The precision of these indirect estimators is measured using the models that they are based on. The resulting model mean squared error (mMSE) is traditionally used to measure the variability of the indirect estimators. On the other hand, National Statistical Offices (NSO) are often interested in estimating the design mean squared error (dMSE) which measures the variability of an estimator over all possible samples that could be selected from the target population under the sampling design used to select the sample. The dMSE is more appealing to a survey practitioner than the mMSE, as it does not rely on a model. Design estimators of the dMSE can be obtained but they tend to be unstable when the area sample size is small.

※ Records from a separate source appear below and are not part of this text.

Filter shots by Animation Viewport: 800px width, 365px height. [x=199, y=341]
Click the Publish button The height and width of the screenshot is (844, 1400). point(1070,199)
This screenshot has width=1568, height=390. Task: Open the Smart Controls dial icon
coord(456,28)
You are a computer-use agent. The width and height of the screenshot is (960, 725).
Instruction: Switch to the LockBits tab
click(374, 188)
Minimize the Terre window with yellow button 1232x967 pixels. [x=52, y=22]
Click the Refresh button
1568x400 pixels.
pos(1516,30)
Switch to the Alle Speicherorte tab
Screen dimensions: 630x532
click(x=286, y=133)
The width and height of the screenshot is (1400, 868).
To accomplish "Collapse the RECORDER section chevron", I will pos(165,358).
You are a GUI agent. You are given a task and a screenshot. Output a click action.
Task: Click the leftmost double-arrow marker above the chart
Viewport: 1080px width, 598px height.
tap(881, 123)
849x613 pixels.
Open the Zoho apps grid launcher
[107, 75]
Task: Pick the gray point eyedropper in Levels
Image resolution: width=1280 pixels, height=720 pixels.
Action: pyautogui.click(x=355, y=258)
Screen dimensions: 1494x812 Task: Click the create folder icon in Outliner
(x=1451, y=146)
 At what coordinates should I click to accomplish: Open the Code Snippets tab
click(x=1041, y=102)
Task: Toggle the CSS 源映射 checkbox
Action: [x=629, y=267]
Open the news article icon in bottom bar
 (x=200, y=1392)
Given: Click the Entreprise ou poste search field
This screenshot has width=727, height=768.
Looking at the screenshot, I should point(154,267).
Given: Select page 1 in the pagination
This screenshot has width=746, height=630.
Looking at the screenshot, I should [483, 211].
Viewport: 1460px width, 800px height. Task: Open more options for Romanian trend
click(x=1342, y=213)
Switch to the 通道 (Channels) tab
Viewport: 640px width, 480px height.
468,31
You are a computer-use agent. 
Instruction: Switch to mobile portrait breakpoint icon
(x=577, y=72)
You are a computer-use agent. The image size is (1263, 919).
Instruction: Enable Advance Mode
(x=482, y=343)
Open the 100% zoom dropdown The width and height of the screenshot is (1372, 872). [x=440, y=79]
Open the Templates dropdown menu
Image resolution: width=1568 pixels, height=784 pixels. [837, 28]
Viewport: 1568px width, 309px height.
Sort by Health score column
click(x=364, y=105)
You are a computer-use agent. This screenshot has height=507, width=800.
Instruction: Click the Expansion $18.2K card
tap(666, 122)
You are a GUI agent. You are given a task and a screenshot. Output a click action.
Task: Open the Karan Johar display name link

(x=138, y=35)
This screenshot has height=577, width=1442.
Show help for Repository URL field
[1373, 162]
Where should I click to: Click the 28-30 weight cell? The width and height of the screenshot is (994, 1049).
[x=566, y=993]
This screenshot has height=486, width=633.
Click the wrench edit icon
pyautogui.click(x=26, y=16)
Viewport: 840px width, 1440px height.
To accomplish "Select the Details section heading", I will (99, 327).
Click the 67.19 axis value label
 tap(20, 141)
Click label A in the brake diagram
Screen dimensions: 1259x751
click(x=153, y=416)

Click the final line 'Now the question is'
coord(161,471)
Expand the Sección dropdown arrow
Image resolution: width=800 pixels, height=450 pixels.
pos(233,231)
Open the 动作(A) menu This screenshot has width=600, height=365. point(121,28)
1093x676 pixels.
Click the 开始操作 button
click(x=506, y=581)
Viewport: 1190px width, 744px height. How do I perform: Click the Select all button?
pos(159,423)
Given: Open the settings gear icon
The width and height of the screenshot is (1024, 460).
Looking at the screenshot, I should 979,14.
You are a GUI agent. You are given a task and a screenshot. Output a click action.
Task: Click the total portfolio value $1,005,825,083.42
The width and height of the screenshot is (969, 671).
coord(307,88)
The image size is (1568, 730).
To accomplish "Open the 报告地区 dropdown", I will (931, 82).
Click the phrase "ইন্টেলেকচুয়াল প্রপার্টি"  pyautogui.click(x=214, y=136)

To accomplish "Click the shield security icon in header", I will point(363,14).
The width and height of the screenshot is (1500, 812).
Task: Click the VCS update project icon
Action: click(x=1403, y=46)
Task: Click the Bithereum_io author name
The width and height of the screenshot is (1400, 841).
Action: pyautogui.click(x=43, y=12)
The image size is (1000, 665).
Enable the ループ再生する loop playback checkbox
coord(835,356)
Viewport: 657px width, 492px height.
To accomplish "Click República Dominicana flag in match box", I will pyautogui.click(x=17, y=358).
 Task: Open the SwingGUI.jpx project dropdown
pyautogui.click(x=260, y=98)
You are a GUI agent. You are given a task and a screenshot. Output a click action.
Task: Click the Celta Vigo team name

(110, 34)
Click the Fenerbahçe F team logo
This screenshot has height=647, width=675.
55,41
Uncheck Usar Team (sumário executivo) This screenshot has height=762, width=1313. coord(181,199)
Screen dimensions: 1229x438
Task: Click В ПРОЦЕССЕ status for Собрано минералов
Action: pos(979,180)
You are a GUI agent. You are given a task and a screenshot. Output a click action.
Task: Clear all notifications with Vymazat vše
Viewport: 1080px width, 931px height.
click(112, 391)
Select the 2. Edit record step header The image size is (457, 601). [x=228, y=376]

In our paper, we consider the basic unit level model and obtain a formula that approximates the dMSE of a model-based estimator of a small area mean. Using this new approximation to the dMSE, we propose a conditional model estimator of the dMSE (cmmse). The notable feature of the cmmse estimator is that it is self-contained: it is not a mix of an estimated model mean squared error and a design mean squared error. Furthermore, it yields in positive estimates. We report the results of simulation studies aimed to illustrate the performance of the cmmse estimator and compared it with other estimators of the dMSE proposed in the literature. All the dMSE estimators were evaluated in terms of design relative bias, absolute relative bias, relative root mean squared error, coverage rate and interval score of confidence intervals. Our cmmse estimator is shown to perform well under correct as well as incorrect modeling. For moderate small area sample sizes (5 units or larger) the coverage rate associated with the cmmse tends to the nominal level and its interval score values are close to their minimum associated with the true dMSE.